Ravi Ramamoorthi, Professor at UCSD:

Ravi Ramamoorthi's research group develops the theoretical foundations, mathematical representations and computational models for the visual appearance of objects, digitally recreating or rendering the complexity of natural appearance. His research program cuts across computer graphics, computer vision and signal processing with applications in sparse reconstruction and frequency analysis, Monte Carlo importance sampling, interactive photorealistic rendering, acquisition and representation of data-driven appearance, volumetric scattering, animation, image and video editing, light-field cameras, physics- based vision and lighting-insensitive recognition. This work has led to more than 100 publications, including more than 50 SIGGRAPH or TOG papers, and has been recognized in 2005 by a Sloan Fellowship and an NSF CAREER award, and in 2007 with an ONR Young Investigator Award and the ACM SIGGRAPH Significant New Researcher Award. More recently, he received a Presidential Early Career Award in a White House ceremony in Dec 2008, and an Okawa Foundation Award in 2011. In Spring 2016, he was appointed the inaugural holder of the Ronald L. Graham Chair of Computer Science.

Thomas Nonn, Manager of Computational Imaging at Lytro:

Thomas joined Lytro in 2013 as the Manager of Computational Photography and is - together with his group - responsible for the design, development and maintanance of the light-field imaging pipeline. In 2015 Lytro pivoted to light field cinema and VR/AR with a focus on large scale production systems. Since the pivot he has managed the Computational Imaging team with the responsibility of developing the core algorithms for depth, optical flow, camera tracking, segmentation and more. As manager he was intimately involved with product and tool development.
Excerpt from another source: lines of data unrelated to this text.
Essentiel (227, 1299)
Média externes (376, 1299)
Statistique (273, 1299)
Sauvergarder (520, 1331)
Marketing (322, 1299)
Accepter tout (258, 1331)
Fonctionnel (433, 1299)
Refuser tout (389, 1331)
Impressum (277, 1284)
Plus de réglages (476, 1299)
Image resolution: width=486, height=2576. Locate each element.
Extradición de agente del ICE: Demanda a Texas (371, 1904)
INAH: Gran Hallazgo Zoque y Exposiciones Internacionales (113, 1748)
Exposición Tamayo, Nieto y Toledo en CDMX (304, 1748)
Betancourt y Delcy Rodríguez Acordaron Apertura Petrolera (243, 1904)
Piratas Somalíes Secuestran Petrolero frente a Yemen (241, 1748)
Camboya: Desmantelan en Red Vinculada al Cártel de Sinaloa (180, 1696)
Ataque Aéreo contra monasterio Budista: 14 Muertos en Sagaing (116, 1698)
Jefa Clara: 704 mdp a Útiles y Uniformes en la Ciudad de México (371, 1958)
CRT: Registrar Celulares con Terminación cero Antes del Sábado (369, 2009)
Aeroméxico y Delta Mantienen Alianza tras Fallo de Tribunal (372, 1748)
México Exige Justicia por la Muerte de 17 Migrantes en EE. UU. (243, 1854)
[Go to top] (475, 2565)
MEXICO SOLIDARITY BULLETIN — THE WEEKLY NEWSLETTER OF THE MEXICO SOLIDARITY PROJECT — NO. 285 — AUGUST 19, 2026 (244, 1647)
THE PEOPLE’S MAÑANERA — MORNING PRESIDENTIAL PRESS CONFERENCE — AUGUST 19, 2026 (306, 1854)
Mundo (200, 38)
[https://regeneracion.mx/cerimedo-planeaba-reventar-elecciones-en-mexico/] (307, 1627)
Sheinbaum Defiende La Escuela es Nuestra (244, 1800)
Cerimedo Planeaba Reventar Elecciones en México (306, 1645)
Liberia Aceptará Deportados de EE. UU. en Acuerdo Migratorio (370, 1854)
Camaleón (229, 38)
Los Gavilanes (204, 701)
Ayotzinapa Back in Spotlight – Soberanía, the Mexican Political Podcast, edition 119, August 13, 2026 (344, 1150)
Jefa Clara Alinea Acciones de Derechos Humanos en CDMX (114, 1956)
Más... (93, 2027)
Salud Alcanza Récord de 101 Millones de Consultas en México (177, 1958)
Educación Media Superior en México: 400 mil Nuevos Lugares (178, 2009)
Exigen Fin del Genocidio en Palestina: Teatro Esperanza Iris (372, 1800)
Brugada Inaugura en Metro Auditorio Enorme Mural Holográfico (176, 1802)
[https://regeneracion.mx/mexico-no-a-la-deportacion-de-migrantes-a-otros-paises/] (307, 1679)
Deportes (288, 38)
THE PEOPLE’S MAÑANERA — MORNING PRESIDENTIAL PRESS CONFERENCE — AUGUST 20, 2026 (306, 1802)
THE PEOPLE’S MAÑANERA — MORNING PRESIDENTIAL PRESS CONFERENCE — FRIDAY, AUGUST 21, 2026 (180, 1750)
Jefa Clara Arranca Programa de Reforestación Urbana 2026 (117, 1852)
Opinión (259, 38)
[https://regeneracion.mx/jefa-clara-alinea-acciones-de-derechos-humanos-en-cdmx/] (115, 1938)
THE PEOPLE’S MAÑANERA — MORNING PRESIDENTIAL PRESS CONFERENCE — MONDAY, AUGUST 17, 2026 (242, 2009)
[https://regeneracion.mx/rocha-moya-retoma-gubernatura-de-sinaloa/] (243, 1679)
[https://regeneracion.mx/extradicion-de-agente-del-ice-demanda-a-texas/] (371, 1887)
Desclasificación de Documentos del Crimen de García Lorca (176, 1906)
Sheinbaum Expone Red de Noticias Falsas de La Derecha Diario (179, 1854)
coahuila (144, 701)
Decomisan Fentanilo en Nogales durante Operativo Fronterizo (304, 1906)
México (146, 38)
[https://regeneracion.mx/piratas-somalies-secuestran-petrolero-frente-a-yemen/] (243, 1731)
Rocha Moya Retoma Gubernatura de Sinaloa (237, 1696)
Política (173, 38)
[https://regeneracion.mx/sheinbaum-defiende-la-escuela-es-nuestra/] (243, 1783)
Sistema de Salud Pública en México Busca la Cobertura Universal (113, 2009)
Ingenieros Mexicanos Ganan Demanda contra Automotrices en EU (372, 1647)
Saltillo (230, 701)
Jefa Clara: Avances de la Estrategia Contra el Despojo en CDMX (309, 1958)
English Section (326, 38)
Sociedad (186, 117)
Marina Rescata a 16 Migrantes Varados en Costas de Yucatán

Harlyn Baker, Electronic Visualization Laboratory at University of Illinois Chicago:

Harlyn Baker worked in the field of computer vision for about three decades. Originally studying stereo recognition, he co-developed Epipolar Plane Image Analysis, a widely used and important representation within the light field research community. Applying 3D imaging analysis, he later analyzed applied problems in archeology as well as medical imaging. Leaving university he worked as a researcher for multiple companies, including Interval Research, TYZX and Hewlett-Packard focusing on 3D reconstruction from the algorithmic perspective as well as the hardware side. He formed his current consulting business EPIImaging LLC for Light Field imagery, and joined teams at Heidelberg University and the University of Illinois at Chicago/University of California, San Diego, supporting light field research. His focus throughout has been on exploiting massively redundant light field imaging for communication, visualization, and spatial understanding.

Tsung-Yi Lin, Cornell NYC Tech:

Tsung-Yi Lin works as a PhD student at Cornell NYC Tech working with Serge Belongie and James Hays. Before that, he studied at the UCSD. His research interests are in Computer Vision, particularly in learning representations for cross-view image matching. As an intern at Microsoft Research he helped building the Microsoft COCO dataset for object detection and image captioning. Later, he co-founded the Common Visual Data Foundation, a non-profit organization with the mission to enable open community-driven research in computer vision through the creation of academic datasets and corresponding competitions.